The heart of the analysis is the architectural interpretation. The assistant explains that the draft head fuses hidden states from three layers of the Kimi-K2 target model — layer 2 (early features), layer 30 (mid-level features), and layer 58 (high-level features) — which is the signature EAGLE-3 innovation over EAGLE-2's single-layer approach. The choice of layers is not arbitrary: they span the model's depth roughly evenly, suggesting a design principle of capturing multi-scale representations.

The assistant also provides the practical payoff: the exact SGLang launch command with all necessary flags. The command includes --speculative-algorithm EAGLE3, --speculative-draft-model-path, --speculative-num-steps 3, --speculative-eagle-topk 1, and --speculative-num-draft-tokens 4. A flags table explains what each parameter does and why it is set to its value.

The comparative analysis with five other AQ-MedAI EAGLE-3 models reveals important patterns. All models use the LlamaForCausalLMEagle3 architecture, suggesting a standardized approach. The Kimi-K2 draft model is notably larger (1.19B) because Kimi-K2 uses full MHA rather than GQA. The Kimi-K2 model also lacks target_model_type and step_num fields that newer configs include, suggesting it was an earlier release.

Conclusion

This coding session demonstrates a systematic approach to reverse-engineering a complex ML model.
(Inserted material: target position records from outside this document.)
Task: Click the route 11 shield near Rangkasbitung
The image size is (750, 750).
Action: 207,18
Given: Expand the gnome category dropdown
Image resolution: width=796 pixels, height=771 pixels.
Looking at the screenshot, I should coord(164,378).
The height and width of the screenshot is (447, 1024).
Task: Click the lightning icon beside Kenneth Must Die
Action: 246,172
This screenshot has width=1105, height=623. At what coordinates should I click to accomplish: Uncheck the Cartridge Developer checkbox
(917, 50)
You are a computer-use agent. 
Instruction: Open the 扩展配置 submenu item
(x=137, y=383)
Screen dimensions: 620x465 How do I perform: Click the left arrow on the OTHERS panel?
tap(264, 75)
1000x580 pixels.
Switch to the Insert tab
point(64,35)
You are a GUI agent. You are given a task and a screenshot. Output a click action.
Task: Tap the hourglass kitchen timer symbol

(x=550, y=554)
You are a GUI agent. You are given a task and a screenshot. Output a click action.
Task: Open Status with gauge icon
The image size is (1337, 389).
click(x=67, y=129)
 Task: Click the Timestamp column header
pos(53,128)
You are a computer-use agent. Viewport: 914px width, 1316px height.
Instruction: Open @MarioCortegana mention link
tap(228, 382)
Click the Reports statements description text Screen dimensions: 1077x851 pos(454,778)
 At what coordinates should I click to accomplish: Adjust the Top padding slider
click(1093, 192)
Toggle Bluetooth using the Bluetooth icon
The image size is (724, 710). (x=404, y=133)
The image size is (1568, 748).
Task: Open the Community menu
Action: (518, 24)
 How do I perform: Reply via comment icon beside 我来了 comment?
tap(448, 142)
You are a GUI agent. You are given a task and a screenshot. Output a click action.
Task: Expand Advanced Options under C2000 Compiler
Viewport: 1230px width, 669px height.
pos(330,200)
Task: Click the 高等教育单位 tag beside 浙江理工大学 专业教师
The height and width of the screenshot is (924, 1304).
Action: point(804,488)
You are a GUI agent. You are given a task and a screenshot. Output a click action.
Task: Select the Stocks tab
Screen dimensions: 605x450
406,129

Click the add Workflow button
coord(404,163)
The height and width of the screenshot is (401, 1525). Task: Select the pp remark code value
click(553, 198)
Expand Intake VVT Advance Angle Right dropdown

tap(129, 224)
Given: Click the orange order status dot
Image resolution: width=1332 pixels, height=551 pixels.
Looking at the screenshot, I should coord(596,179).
The assistant progresses through distinct phases — broad reconnaissance, targeted data gathering, comparative analysis, infrastructure tracing, and synthesis — each building on the previous. The parallel fetch strategy, the educated guesses about file locations, the use of structured API endpoints over rendered HTML, and the cross-referencing of multiple information sources all contribute to a comprehensive understanding.

The final output is more than a data dump — it is a curated synthesis that transforms raw observations into structured, actionable knowledge. Any engineer could reconstruct the draft model, deploy it with SGLang, or use the analysis as a template for investigating similar models. The session stands as a model of methodical technical analysis in the AI engineering domain.